**Stated problem:**
Retype the items below word for word, beginning at the line that has "Open 个人设置 gear icon" and ending after the line that has "point(733,14)".
────────────────────
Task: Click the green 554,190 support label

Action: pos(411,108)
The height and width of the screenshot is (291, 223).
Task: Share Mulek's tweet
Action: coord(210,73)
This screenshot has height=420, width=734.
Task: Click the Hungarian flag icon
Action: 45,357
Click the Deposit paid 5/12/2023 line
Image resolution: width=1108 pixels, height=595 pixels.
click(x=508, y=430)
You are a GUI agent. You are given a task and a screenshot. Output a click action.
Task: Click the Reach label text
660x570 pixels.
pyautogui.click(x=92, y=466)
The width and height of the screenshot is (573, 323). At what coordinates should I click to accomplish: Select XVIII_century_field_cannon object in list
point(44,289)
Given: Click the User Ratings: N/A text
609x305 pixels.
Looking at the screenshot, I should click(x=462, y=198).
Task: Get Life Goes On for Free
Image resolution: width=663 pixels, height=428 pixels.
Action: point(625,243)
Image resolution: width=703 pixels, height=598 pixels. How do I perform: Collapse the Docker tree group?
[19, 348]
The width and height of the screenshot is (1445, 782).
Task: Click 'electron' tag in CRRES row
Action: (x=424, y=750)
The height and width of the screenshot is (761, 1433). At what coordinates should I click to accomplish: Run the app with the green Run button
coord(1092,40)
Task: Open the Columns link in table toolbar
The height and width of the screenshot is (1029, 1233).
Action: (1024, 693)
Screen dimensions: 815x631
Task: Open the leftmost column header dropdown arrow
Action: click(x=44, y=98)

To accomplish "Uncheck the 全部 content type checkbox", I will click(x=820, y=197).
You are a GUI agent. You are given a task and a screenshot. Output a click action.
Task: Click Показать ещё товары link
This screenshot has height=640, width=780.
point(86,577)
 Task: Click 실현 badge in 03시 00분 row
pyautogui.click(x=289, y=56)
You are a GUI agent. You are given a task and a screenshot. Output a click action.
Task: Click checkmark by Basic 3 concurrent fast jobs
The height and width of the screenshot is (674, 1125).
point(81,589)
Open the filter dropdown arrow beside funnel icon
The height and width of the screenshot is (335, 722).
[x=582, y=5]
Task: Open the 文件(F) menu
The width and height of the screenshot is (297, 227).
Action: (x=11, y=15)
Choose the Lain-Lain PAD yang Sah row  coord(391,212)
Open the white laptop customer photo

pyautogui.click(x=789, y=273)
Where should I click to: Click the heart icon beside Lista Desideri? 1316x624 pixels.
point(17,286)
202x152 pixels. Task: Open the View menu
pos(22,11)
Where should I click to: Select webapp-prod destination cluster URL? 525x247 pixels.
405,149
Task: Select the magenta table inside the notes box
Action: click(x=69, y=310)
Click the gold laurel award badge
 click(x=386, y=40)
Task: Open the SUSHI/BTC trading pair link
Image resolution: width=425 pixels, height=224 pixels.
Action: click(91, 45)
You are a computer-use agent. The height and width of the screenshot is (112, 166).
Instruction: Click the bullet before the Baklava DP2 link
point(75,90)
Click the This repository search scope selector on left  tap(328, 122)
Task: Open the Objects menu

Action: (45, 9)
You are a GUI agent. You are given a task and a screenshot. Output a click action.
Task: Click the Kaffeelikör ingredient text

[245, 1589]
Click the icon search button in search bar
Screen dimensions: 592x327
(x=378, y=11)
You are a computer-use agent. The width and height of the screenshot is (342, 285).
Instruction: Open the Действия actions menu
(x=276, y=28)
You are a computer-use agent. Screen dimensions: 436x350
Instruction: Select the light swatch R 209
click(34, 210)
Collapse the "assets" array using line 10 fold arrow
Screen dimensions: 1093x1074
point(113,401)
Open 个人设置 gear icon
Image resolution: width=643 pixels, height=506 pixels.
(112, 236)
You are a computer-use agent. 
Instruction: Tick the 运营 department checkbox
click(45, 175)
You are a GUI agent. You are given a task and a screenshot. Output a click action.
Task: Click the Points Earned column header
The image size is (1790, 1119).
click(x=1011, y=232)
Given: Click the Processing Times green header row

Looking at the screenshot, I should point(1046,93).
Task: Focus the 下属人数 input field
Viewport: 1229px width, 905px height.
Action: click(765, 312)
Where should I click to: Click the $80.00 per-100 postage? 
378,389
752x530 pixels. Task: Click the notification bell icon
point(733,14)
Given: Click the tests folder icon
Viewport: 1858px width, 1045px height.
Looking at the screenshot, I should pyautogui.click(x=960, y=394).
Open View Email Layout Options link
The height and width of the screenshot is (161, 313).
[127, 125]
────────────────────
**Response for this exercise:**
Open 个人设置 gear icon
Image resolution: width=643 pixels, height=506 pixels.
(112, 236)
You are a computer-use agent. 
Instruction: Tick the 运营 department checkbox
click(45, 175)
You are a GUI agent. You are given a task and a screenshot. Output a click action.
Task: Click the Points Earned column header
The image size is (1790, 1119).
click(x=1011, y=232)
Given: Click the Processing Times green header row

Looking at the screenshot, I should point(1046,93).
Task: Focus the 下属人数 input field
Viewport: 1229px width, 905px height.
Action: click(765, 312)
Where should I click to: Click the $80.00 per-100 postage? 
378,389
752x530 pixels. Task: Click the notification bell icon
point(733,14)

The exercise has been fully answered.